We all hear the term "balanced diet" and probably wonder exactly what that means. A balanced diet is simply one that provides your body with the nutrients it needs for maintenance and function. Let's distinguish between nutrients and calories. It's usually very easy to get plenty of calories through the day by eating whatever we like and as much as we like. Getting the right nutrients, however, requires some thought and planning. With so many chronic illnesses such as diabetes, heart disease and arthritis increasingly linked to poor nutrition, it's well worth the extra time to ensure you are eating foods that provide the nutrients you need.
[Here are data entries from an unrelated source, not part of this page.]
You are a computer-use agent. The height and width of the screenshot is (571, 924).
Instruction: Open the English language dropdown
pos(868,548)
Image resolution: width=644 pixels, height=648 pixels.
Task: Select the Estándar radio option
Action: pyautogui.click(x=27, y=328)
The typical American diet is too high in calories, sugar (including high fructose corn syrup), salt (sodium) and saturated and trans-fats. It is too low in fruits and vegetables (we need 5 to 7 servings a day), dietary fiber (we need 25 grams or more a day) and healthy fats such as monounsaturated and omega-3 fats.
Start with a healthy breakfast, even if you feel you do not have time in the morning to eat. If you can get up 10 minutes earlier you can do it. Include protein, carbohydrates and fiber in your breakfast. Old-fashioned oatmeal with a hard-boiled or scrambled egg is a great choice. Avoid instant or quick cooking oatmeal as it is often loaded with added sugar and much of the oats' nutritional value has been removed in the processing necessary to make it quick cooking. You can make old-fashioned oatmeal fast in your microwave; directions are on the oatmeal package. If you do not care for eggs have some yogurt for protein and the healthy pro-biotic bacteria found in live yogurt cultures. If none of the above appeals to you, put peanut butter or almond butter on a piece or two of whole wheat toast. Organic peanut butter has no added sugar and is usually only a little more expensive than the standard brands. Add a fresh apple, pear or your favorite fruit to your meal.
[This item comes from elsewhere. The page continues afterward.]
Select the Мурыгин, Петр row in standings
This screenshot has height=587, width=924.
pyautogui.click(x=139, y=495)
Include protein, carbohydrates and fiber in your lunch and dinner choices, and eat healthy snacks between meals. These snacks may include nuts and / or a high fiber fruit such as an apple or pear. Eat a salad with your meals and use as little dressing as possible. The salad-in-a-bag choices in the grocery store are easy to use. Bottled salad dressings often have trans-fats, added sugar and are high in sodium, none of which are good for us. A good, easy homemade salad dressing is 1 part extra virgin olive oil plus 1 part red wine vinegar or balsamic vinegar. Combine the two ingredients in a shaker bottle or whisk them together. For one serving of dressing use 1 tablespoon of olive oil and 1 tablespoon of vinegar.
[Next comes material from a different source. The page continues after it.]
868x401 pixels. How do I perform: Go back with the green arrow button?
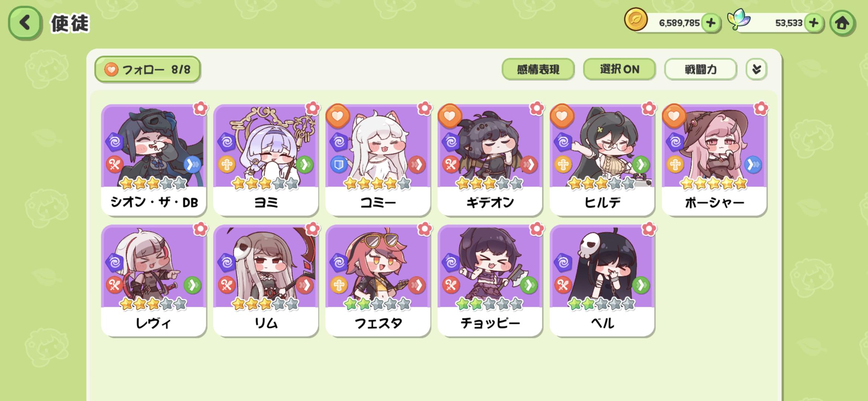click(x=24, y=23)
Many people feel so rushed and busy they frequently sacrifice good food choices for convenient ones. It does take more time to prepare healthy meals but the results on our overall health are worth it. Instead of buying frozen processed meals, cook extra food on the weekends and load up your freezer. Avoid fast food restaurants except as an occasional choice, and choose wisely from restaurant menus. Many restaurants now have fat and calorie information next to selected menu items, and special sections of the menu highlighting healthy choices.
One of the best things you can do to improve your nutrition is to read the food labels on the products you purchase. It takes some extra time in the grocery store initially, but once you decide which products have the best nutrition for the money, you do not need to spend so much time looking at labels. Watch out for the words "partially hydrogenated" or "hydrogenated" in ingredients lists. These words indicate that trans-fats are in the product, although the nutritional label may say zero trans-fat if there is a small amount present. Also be aware of high fructose corn syrup, which is in a huge number of products. Some studies indicate it is metabolized by the liver different than ordinary table sugar and is not good for us. Check labels for sodium content. The sodium content is extremely high in many processed and prepared foods. Look at the sodium amount per serving and the percentage daily value (DV) on the label. Many canned soups and vegetables have over 30% DV of sodium in a single serving! Low sodium choices are available.